Reproduce the listing below with every occurrence of "Instruction" switched to "Directive", leaving all other text unchanged.

**RAW DATA**

************

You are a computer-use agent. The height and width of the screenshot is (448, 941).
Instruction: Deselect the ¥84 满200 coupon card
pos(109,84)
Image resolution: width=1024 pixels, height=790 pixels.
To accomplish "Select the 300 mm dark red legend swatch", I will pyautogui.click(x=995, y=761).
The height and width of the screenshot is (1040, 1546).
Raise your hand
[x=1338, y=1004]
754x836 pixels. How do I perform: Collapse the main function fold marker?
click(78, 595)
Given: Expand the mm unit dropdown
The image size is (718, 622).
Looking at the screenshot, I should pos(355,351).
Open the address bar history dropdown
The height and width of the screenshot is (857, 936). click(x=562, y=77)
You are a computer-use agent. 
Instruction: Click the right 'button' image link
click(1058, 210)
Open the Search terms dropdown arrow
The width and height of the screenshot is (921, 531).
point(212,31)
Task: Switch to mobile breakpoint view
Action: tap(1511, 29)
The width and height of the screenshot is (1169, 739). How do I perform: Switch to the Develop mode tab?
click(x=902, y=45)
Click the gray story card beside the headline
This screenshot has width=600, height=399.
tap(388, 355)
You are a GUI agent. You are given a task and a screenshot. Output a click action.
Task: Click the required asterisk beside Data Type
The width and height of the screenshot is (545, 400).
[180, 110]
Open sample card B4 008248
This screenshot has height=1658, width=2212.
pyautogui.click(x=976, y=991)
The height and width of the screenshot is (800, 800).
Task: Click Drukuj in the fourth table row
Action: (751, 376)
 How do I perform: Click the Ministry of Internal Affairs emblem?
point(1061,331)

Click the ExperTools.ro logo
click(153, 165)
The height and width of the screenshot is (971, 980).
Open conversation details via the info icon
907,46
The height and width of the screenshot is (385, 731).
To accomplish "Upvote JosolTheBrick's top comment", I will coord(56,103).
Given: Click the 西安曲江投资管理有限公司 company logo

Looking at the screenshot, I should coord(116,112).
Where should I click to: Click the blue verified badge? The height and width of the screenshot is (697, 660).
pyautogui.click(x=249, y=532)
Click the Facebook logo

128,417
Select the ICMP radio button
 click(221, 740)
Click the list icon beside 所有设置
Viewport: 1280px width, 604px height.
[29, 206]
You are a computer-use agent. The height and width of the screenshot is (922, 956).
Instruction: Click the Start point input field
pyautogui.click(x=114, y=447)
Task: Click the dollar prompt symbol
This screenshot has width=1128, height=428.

************

**TASK OUTPUT**
You are a computer-use agent. The height and width of the screenshot is (448, 941).
Directive: Deselect the ¥84 满200 coupon card
pos(109,84)
Image resolution: width=1024 pixels, height=790 pixels.
To accomplish "Select the 300 mm dark red legend swatch", I will pyautogui.click(x=995, y=761).
The height and width of the screenshot is (1040, 1546).
Raise your hand
[x=1338, y=1004]
754x836 pixels. How do I perform: Collapse the main function fold marker?
click(78, 595)
Given: Expand the mm unit dropdown
The image size is (718, 622).
Looking at the screenshot, I should pos(355,351).
Open the address bar history dropdown
The height and width of the screenshot is (857, 936). click(x=562, y=77)
You are a computer-use agent. 
Directive: Click the right 'button' image link
click(1058, 210)
Open the Search terms dropdown arrow
The width and height of the screenshot is (921, 531).
point(212,31)
Task: Switch to mobile breakpoint view
Action: tap(1511, 29)
The width and height of the screenshot is (1169, 739). How do I perform: Switch to the Develop mode tab?
click(x=902, y=45)
Click the gray story card beside the headline
This screenshot has width=600, height=399.
tap(388, 355)
You are a GUI agent. You are given a task and a screenshot. Output a click action.
Task: Click the required asterisk beside Data Type
The width and height of the screenshot is (545, 400).
[180, 110]
Open sample card B4 008248
This screenshot has height=1658, width=2212.
pyautogui.click(x=976, y=991)
The height and width of the screenshot is (800, 800).
Task: Click Drukuj in the fourth table row
Action: (751, 376)
 How do I perform: Click the Ministry of Internal Affairs emblem?
point(1061,331)

Click the ExperTools.ro logo
click(153, 165)
The height and width of the screenshot is (971, 980).
Open conversation details via the info icon
907,46
The height and width of the screenshot is (385, 731).
To accomplish "Upvote JosolTheBrick's top comment", I will coord(56,103).
Given: Click the 西安曲江投资管理有限公司 company logo

Looking at the screenshot, I should coord(116,112).
Where should I click to: Click the blue verified badge? The height and width of the screenshot is (697, 660).
pyautogui.click(x=249, y=532)
Click the Facebook logo

128,417
Select the ICMP radio button
 click(221, 740)
Click the list icon beside 所有设置
Viewport: 1280px width, 604px height.
[29, 206]
You are a computer-use agent. The height and width of the screenshot is (922, 956).
Directive: Click the Start point input field
pyautogui.click(x=114, y=447)
Task: Click the dollar prompt symbol
This screenshot has width=1128, height=428.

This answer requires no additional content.